Lettre n° 2079

Par la grâce de D.ieu,
13 Nissan 5713,
Brooklyn, New York,

Au grand Rav, distingué ‘Hassid qui craint D.ieu
et se consacre aux besoins communautaires, plein
d’entrain et multipliant les accomplissements positifs,
le Rav Zéev(1),

Je vous salue et vous bénis,

J’ai reçu, en son temps, votre lettre, de même que votre livre, le Niveï Zahav, que vous m’avez offert. Je vous remercie beaucoup pour cette attention. Je lis, de temps à autre, des articles sur vos voyages. Je reçois également de vos nouvelles par les personnes résidant dans les pays que vous visitez. Que D.ieu vous permette de saisir chaque occasion de grandir et d’orner la Torah de D.ieu.

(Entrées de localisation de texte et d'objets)

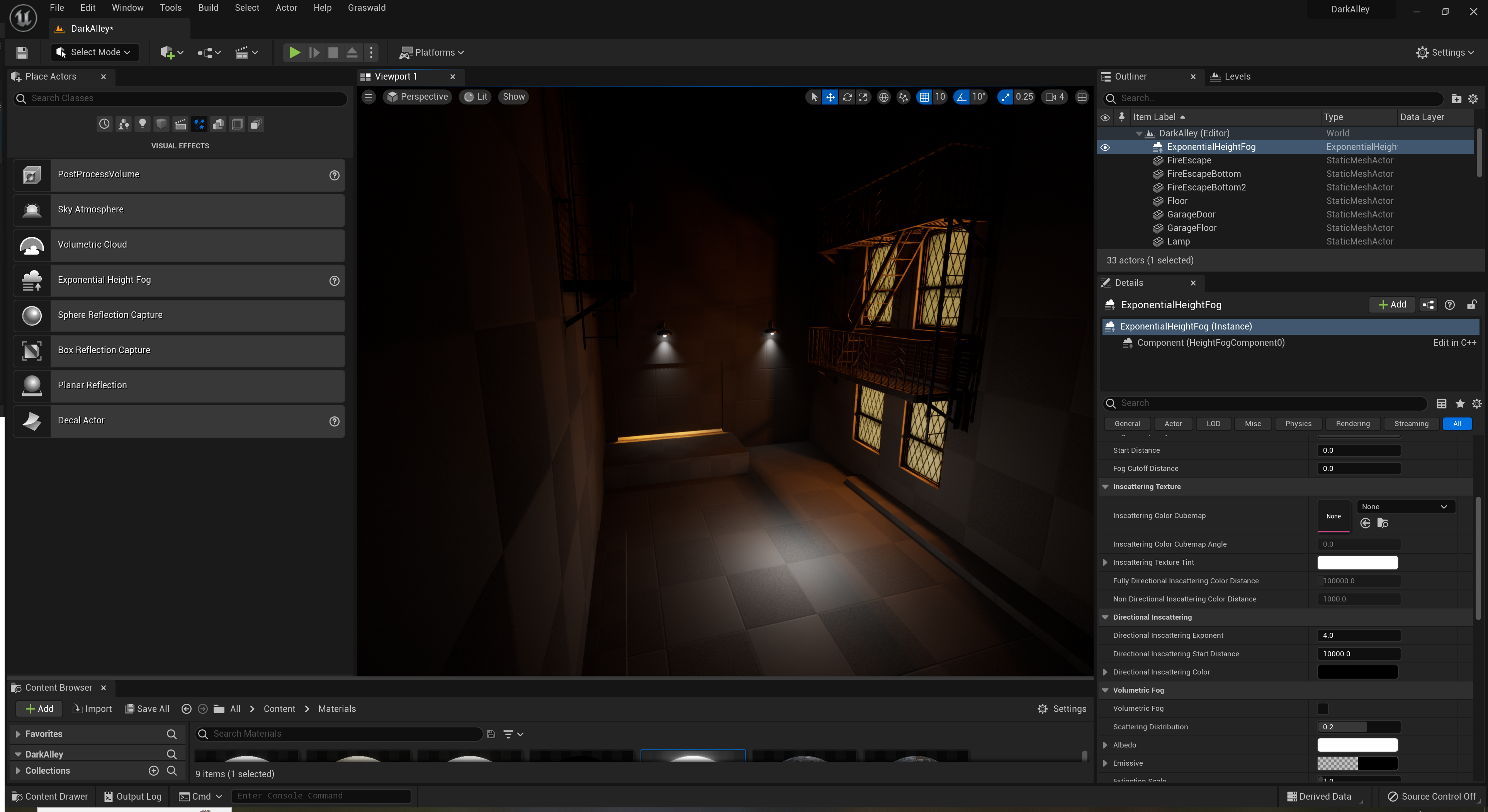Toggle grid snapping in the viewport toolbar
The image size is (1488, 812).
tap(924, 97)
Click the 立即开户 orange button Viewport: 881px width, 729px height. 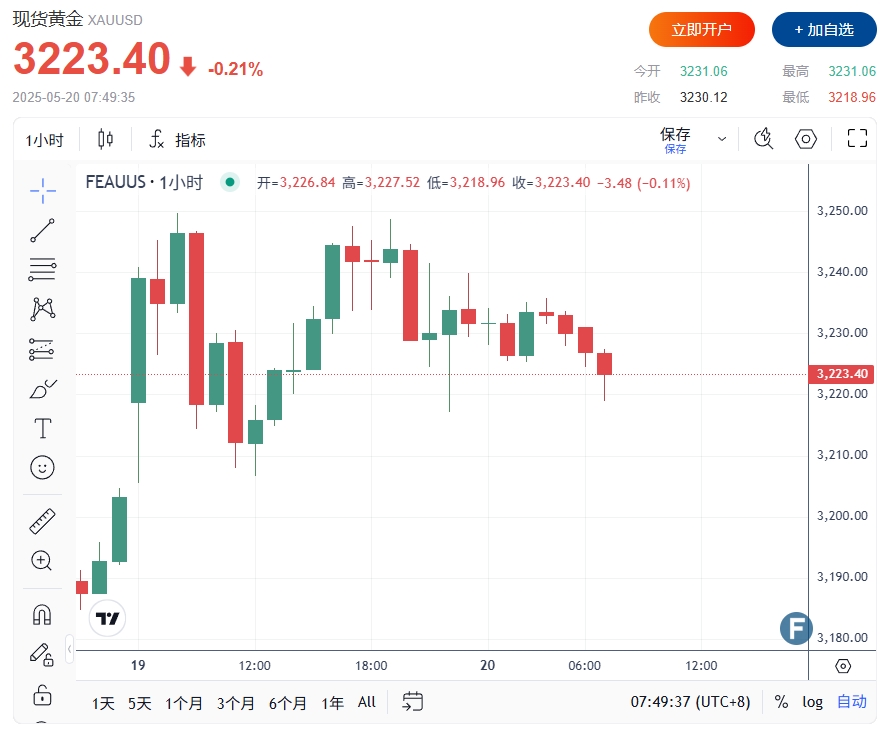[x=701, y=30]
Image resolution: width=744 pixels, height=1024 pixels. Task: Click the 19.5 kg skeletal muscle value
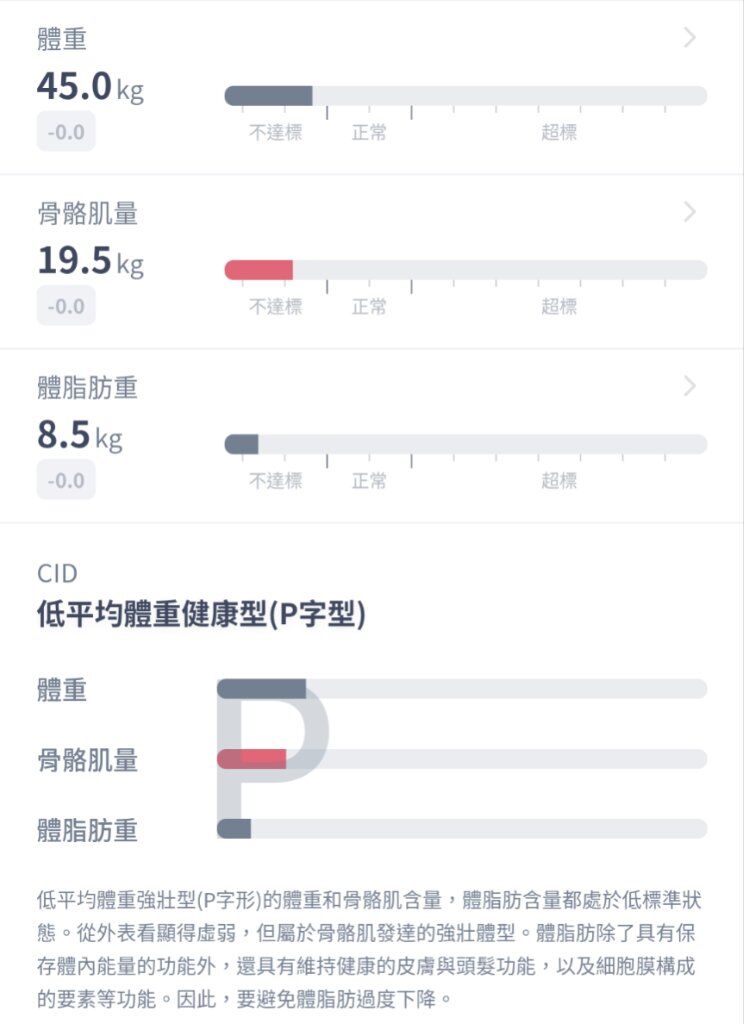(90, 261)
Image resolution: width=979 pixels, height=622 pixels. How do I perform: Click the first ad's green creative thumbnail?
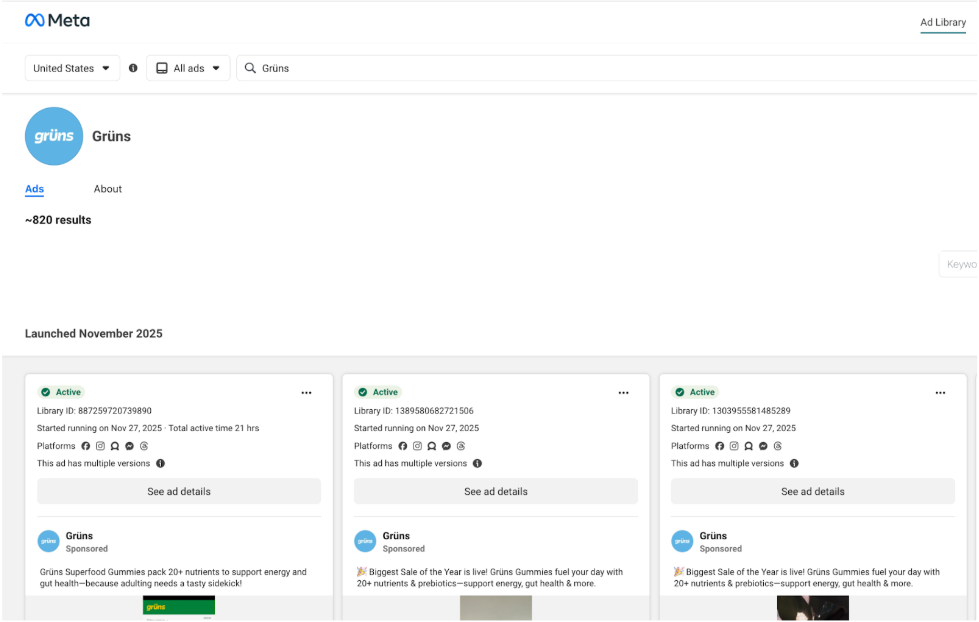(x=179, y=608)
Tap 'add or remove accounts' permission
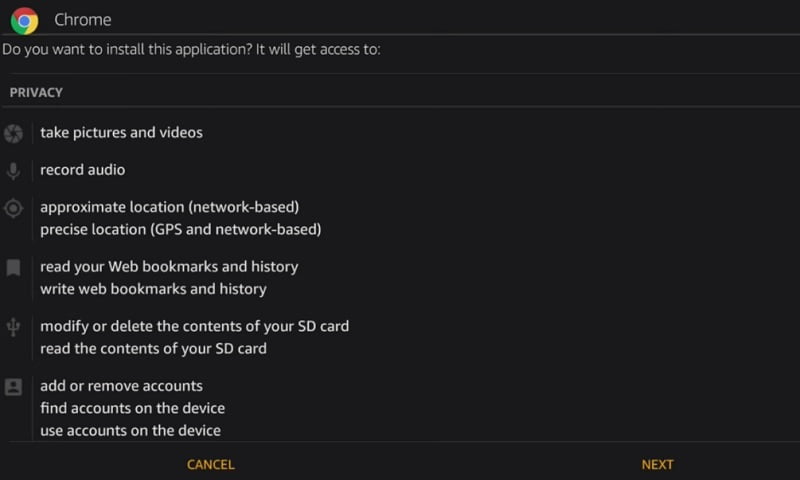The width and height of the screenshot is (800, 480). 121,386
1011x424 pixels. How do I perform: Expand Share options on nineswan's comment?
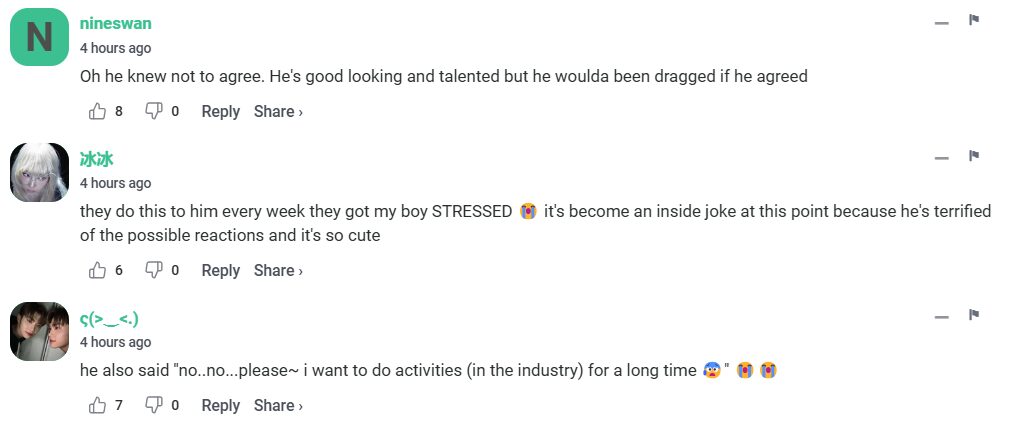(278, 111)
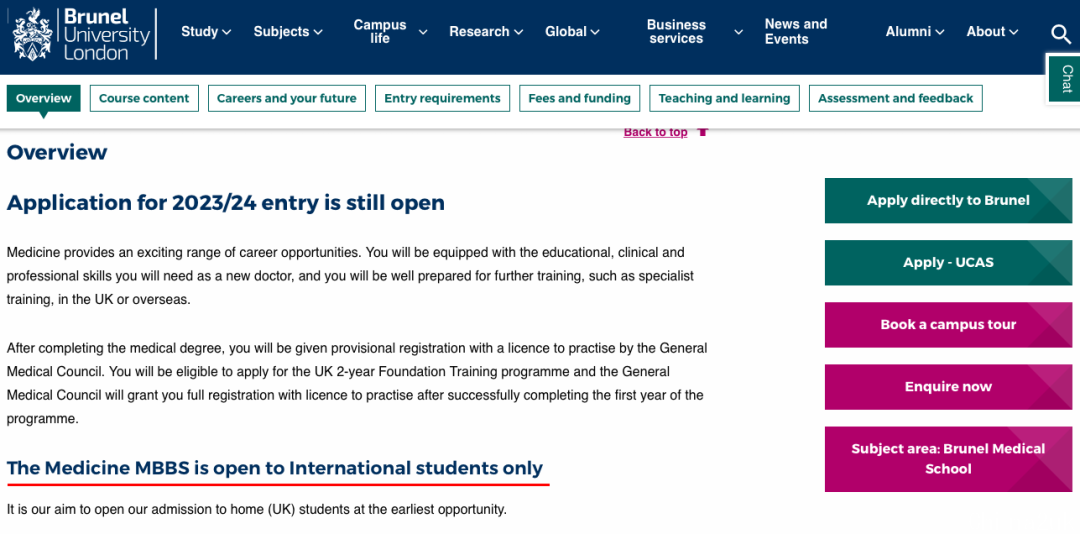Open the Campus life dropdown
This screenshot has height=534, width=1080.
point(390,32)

▶ [Exercices à résoudre]:
1. Résumez la lettre n° 2079 en deux phrases.
2. Répondez à ces questions sur la lettre n° 2079 :
(a) Quelle date porte-t-elle ?
(b) Quel est le titre du livre offert au signataire ?
(c) Par qui arrivent aussi des nouvelles du Rav Zéev ?
3. Rédigez la suite de la lettre n° 2079, à partir de sa dernière phrase.
Ces enregistrements viennent d'une autre source.

▶ [Réponses fournies]:
1. Datée du 13 Nissan 5713 à Brooklyn, New York, la lettre n° 2079 salue et bénit le Rav Zéev et le remercie de sa lettre et du livre Niveï Zahav qu'il a offert. Elle évoque des articles lus de temps à autre sur ses voyages et des nouvelles reçues par des personnes résidant dans les pays qu'il visite, puis souhaite que D.ieu lui permette de saisir chaque occasion de grandir et d'orner la Torah de D.ieu.

2.
(a) Le 13 Nissan 5713.
(b) Le Niveï Zahav.
(c) Par les personnes résidant dans les pays qu'il visite.

3.
Vous commentez différentes explications de nos Sages, relatives à un Rav et vos explications sont très agréables. En relation avec celles-ci, de même qu’avec le contenu de votre lettre, je voudrais faire une citation complémentaire et, de fait, je suis surpris que vous ne mentionniez pas l’affirmation suivante de nos Sages, relatives à un Rav et décrivant, de la manière la plus fidèle, sa vie et son action, délivrant un enseignement évident et fondamental pour la présente époque.

Dans le traité Erouvin 6a(2), nos Sages disent que “ Rav trouva une clairière et l’entoura d’une clôture ”. Il est expliqué, à ce sujet, que Rav revenait alors d’Erets Israël et nos Sages soulignent, dans le Midrach Béréchit Rabba: “ Pourquoi fut-elle appelée Erets(3)? Parce qu’elle voulut accomplir la Volonté de son Créateur ”. De même, Israël évoque le verset: “ Tu as combattu les anges et les hommes, tu les as vaincus ”, malgré l’obscurité de la nuit, bien qu’il(4) ait été seul.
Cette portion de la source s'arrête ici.